# WHAT YOU HAVE TO DO:
In the records below, find the lines that include the string "agent" and report how many there are, nothing else.

════════════════════

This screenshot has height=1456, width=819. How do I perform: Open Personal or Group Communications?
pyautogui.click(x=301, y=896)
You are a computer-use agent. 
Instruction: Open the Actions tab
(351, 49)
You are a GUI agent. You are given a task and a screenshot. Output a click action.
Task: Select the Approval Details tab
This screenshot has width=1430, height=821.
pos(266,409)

════════════════════

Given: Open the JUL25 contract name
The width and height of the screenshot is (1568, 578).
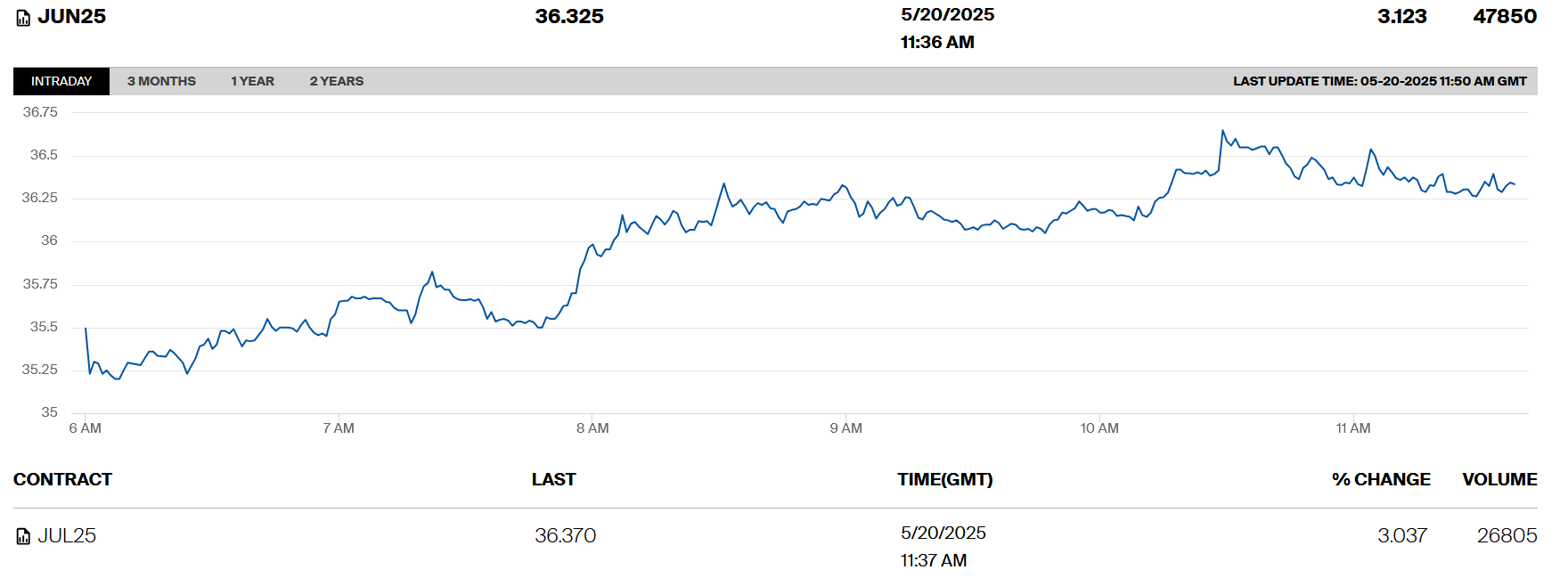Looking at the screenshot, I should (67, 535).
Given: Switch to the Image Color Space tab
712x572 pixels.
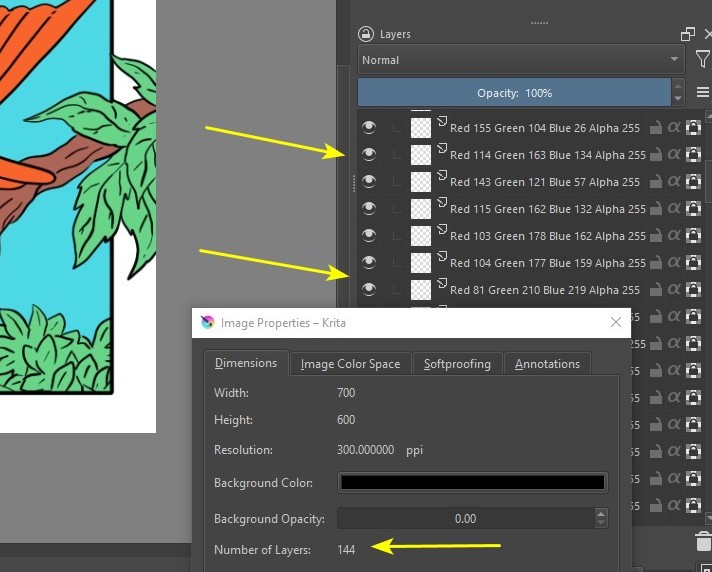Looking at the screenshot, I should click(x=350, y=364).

════════════════════

# YOUR RESPONSE:
2